Excerpts from a dataset:
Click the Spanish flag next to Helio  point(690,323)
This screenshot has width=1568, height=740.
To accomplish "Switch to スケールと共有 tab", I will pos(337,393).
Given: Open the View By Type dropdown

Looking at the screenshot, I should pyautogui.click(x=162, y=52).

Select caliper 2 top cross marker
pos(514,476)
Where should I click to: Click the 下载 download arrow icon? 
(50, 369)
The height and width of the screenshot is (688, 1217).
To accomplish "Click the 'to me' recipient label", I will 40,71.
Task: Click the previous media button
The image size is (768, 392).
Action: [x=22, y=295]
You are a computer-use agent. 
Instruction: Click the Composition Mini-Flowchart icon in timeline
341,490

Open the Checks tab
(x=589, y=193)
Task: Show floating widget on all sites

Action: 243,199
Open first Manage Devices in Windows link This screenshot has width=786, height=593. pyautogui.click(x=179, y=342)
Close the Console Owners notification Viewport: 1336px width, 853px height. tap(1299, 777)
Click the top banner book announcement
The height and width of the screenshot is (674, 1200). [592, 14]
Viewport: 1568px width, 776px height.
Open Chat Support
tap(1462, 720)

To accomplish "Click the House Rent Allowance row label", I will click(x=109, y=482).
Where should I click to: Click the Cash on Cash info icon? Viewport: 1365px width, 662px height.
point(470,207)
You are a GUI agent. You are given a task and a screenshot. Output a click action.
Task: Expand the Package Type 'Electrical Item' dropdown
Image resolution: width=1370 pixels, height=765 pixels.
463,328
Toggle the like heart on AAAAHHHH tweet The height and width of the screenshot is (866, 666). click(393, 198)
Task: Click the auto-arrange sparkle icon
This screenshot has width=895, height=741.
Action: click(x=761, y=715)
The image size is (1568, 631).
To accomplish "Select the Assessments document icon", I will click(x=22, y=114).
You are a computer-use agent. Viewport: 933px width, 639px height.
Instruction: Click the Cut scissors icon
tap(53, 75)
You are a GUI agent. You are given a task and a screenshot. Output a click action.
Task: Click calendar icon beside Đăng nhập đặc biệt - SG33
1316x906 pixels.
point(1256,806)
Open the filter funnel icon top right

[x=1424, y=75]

Exercise requirements:
The requested lines run from the one with "You are a computer-use agent. Viewport: 933px" through the last line of the records. Return them exactly.

Written answer:
You are a computer-use agent. Viewport: 933px width, 639px height.
Instruction: Click the Cut scissors icon
tap(53, 75)
You are a GUI agent. You are given a task and a screenshot. Output a click action.
Task: Click calendar icon beside Đăng nhập đặc biệt - SG33
1316x906 pixels.
point(1256,806)
Open the filter funnel icon top right

[x=1424, y=75]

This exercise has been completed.